Visión sobre una visión de El Rocío

Del lado de Aquí.

Hoy después de un año en que solo he tenido en cuenta El Rocío con las sevillanas en una verbena cotidiana cualquier fin de semana. Me he puesto el gorro, la camisa, el vaquero, unas botas compradas en la zapatería más cercana y he empuñado la negrura de mi medalla es Domingo de Pentecostés y no me he preocupado por mi hermandad pero espero tener un hueco, cama, lote y alcohol hasta que no llegue a la Aldea.

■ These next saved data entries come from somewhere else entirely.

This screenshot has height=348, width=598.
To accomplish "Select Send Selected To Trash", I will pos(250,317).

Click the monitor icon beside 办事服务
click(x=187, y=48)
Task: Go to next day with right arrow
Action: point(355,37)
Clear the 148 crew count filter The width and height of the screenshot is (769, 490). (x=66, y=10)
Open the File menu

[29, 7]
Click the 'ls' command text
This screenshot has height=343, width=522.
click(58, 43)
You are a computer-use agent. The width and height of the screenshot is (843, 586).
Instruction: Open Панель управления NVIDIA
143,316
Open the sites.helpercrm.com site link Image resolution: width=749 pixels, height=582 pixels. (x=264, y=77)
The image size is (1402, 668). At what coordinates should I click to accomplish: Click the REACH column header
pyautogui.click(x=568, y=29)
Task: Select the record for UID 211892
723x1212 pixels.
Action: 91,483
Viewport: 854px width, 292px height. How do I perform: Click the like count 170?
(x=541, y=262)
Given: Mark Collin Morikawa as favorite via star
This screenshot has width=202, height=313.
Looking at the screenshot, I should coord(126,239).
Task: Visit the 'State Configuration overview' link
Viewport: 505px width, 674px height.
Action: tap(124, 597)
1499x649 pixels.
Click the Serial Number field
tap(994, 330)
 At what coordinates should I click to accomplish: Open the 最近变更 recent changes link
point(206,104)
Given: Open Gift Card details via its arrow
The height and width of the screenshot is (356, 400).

En contraposición a las camisas negras, a las noches en velas, a los cirios apagados, los últimos tragos para la mula que beba mi agua, dos noches de quemaduras en las manos y al alba despierto. Para luego verte durante cuatro días en este año: Que lejos está el Rocío, que año más duro de trabajo y perdona por mi madre, está mayor y no hace el camino. De camino paramos en casa de ancianos, predicamos y andamos a pesar de las dunas inmensas del camino.


Del lado de allá.

Estos Rocieros con lo fácil que es el camino dónde todos van borrachos y drogados. Fanáticos sin sentido que hipotecan su vida para pasar a la bartola días cuya devoción es toda mentira.

Y aquí en medio me quedo yo, sin saber quién lleva razón ni dónde está la verdadera devoción. Pero al ver las fotos de Rafael Avilés a pesar del bulto mediático me niego a pensar que todo sea mentira.